## [What the exercise asks]
In the material below, copy the stretch from the line containing "Open the personalize form settings icon" through the line containing "click(479, 188)", switching "orange" to "blue" and leaving everything else unchanged.

## [Input records]
------
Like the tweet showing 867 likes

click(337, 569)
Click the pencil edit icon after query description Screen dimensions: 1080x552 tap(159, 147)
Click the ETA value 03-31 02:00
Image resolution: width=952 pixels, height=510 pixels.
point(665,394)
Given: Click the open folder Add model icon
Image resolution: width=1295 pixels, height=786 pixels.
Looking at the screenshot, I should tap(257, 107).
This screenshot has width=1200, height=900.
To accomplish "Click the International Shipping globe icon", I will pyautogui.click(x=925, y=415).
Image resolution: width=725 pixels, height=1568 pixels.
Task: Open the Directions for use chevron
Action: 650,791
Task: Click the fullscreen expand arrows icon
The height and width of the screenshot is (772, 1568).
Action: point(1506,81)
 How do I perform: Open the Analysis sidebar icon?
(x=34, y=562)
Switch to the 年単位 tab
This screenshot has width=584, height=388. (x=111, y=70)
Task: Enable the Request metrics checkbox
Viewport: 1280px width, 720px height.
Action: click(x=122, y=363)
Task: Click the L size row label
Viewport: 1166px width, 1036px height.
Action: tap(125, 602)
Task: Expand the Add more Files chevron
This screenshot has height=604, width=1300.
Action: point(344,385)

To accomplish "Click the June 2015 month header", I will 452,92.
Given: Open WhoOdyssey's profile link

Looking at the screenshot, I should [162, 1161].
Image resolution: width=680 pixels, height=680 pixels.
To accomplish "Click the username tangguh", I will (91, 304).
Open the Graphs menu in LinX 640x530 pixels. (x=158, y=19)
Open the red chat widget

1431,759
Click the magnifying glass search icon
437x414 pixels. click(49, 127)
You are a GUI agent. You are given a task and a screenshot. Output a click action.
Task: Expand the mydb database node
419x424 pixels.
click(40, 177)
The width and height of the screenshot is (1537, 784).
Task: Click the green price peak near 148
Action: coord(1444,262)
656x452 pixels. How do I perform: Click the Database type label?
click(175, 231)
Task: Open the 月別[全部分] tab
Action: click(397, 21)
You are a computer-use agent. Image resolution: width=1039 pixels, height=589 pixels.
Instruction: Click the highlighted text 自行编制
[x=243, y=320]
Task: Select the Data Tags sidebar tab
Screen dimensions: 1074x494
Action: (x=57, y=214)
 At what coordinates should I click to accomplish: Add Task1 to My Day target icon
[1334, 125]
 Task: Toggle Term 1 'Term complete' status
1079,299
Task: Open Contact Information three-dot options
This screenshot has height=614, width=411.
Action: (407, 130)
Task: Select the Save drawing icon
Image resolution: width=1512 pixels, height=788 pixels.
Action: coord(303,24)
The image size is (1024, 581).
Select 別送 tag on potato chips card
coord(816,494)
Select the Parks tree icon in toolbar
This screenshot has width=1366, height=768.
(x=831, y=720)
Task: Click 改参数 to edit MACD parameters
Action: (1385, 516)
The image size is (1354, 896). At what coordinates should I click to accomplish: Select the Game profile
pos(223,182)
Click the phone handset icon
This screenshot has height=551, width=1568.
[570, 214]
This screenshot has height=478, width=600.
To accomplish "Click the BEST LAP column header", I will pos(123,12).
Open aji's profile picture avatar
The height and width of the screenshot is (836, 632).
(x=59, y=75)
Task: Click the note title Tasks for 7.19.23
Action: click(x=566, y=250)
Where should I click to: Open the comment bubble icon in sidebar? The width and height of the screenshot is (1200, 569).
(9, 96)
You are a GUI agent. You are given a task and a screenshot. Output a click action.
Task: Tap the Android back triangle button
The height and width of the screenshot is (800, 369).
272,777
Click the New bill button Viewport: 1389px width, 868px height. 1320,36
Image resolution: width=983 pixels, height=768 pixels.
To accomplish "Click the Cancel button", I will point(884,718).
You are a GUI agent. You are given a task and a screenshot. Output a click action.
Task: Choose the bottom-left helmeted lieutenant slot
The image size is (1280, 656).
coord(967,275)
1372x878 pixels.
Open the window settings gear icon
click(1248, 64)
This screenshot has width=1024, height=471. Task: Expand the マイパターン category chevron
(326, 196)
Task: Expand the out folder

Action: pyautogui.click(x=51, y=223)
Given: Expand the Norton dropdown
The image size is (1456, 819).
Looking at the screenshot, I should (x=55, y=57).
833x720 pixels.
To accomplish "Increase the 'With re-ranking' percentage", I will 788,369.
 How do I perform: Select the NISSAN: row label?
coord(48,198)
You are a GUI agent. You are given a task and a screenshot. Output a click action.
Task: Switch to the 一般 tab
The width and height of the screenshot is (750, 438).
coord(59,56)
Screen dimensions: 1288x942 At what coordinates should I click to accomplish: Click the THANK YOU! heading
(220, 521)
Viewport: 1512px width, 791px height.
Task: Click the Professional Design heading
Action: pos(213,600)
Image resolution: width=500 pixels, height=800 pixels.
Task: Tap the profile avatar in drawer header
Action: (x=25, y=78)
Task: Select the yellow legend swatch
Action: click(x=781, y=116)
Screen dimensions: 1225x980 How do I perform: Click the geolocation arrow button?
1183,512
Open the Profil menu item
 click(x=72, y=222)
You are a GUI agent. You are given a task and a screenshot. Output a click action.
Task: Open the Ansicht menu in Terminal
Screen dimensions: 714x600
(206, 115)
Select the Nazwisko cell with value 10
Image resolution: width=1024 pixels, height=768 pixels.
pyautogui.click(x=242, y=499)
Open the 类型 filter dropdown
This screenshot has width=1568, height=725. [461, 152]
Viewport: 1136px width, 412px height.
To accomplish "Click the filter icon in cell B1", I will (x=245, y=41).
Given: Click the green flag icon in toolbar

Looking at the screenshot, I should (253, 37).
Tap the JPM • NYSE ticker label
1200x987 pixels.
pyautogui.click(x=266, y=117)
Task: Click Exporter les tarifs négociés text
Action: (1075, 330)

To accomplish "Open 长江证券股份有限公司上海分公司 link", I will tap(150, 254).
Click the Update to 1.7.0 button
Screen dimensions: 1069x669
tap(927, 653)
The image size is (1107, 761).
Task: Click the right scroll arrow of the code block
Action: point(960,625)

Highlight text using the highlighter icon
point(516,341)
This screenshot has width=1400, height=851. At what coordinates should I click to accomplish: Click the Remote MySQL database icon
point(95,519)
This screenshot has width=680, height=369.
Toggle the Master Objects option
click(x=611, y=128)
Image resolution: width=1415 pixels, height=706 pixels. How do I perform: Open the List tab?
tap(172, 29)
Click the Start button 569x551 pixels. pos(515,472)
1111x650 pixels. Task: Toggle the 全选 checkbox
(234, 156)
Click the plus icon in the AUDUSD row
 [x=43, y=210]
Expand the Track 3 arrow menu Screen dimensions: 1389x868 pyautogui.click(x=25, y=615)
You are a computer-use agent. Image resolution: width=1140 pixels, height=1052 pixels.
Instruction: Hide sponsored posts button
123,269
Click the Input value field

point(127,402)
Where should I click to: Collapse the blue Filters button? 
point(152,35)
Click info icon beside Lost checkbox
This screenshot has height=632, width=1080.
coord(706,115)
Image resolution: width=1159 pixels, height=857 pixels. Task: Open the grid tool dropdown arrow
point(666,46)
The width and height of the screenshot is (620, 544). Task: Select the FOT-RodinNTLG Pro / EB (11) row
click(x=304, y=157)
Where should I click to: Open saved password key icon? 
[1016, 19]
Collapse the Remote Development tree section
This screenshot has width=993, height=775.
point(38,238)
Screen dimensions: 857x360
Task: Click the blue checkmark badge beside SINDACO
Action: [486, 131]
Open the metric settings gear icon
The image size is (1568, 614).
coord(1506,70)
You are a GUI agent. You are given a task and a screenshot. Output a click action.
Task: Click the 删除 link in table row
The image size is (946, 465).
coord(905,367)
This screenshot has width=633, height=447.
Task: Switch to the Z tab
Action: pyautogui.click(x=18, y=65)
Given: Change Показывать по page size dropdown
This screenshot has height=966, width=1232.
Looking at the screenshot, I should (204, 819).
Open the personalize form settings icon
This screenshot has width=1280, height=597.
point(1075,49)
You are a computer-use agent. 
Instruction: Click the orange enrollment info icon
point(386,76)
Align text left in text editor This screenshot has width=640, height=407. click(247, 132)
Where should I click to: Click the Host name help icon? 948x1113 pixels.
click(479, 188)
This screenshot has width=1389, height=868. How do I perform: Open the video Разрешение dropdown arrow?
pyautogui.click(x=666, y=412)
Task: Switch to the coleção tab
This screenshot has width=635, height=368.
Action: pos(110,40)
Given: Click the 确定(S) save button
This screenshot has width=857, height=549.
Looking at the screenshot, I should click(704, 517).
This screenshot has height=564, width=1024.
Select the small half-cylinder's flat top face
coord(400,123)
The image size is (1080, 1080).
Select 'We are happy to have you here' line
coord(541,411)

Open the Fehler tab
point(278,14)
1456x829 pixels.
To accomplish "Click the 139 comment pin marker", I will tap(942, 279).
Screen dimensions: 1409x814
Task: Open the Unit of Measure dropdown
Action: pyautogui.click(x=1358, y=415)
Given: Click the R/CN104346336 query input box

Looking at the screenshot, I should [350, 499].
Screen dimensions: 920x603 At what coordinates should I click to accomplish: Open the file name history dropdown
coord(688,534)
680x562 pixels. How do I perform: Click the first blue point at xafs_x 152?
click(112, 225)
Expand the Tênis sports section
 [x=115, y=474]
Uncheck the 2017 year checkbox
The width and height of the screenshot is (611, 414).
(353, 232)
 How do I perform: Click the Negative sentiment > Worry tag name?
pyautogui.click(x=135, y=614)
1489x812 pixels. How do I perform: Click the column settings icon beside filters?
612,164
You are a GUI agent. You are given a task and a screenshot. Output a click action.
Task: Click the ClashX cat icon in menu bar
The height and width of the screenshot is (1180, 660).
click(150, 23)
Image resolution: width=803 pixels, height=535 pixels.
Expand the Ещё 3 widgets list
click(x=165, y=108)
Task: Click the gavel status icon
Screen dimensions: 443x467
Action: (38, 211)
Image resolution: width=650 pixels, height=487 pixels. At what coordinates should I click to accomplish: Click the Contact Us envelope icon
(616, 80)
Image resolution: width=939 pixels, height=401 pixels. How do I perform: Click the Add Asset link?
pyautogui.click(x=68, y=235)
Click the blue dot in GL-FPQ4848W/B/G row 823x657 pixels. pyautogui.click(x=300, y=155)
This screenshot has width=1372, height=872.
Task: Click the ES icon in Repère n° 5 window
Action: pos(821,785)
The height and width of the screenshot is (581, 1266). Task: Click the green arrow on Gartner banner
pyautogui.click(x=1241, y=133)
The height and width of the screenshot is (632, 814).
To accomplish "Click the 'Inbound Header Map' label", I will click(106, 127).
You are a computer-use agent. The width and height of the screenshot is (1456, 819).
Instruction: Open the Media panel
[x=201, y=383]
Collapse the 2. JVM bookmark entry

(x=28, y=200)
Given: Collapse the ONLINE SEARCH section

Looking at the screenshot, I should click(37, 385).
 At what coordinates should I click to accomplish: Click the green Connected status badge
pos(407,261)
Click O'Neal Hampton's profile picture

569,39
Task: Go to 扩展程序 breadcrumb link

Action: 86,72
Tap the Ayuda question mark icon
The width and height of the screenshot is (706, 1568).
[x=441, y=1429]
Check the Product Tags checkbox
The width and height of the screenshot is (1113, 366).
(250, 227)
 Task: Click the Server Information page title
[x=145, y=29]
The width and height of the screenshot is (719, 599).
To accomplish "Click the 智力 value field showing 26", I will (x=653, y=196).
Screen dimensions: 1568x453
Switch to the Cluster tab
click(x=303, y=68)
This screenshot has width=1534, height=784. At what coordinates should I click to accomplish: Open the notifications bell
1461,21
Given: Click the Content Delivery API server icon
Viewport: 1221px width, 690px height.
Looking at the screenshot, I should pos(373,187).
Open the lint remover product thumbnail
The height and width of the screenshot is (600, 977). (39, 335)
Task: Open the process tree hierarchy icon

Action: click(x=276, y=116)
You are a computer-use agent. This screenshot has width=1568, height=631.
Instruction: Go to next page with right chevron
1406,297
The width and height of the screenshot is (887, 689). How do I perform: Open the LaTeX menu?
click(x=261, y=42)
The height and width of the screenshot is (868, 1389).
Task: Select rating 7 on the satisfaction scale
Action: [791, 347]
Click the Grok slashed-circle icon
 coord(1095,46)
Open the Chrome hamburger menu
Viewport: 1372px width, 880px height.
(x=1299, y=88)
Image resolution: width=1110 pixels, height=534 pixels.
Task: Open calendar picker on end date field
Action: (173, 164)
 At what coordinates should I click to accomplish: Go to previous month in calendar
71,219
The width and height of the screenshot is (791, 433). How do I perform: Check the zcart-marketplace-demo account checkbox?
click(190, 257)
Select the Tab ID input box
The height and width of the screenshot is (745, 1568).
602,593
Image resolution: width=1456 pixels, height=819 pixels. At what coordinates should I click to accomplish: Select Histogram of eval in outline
------
## [The response]
Open the personalize form settings icon
This screenshot has width=1280, height=597.
point(1075,49)
You are a computer-use agent. 
Instruction: Click the blue enrollment info icon
point(386,76)
Align text left in text editor This screenshot has width=640, height=407. click(247, 132)
Where should I click to: Click the Host name help icon? 948x1113 pixels.
click(479, 188)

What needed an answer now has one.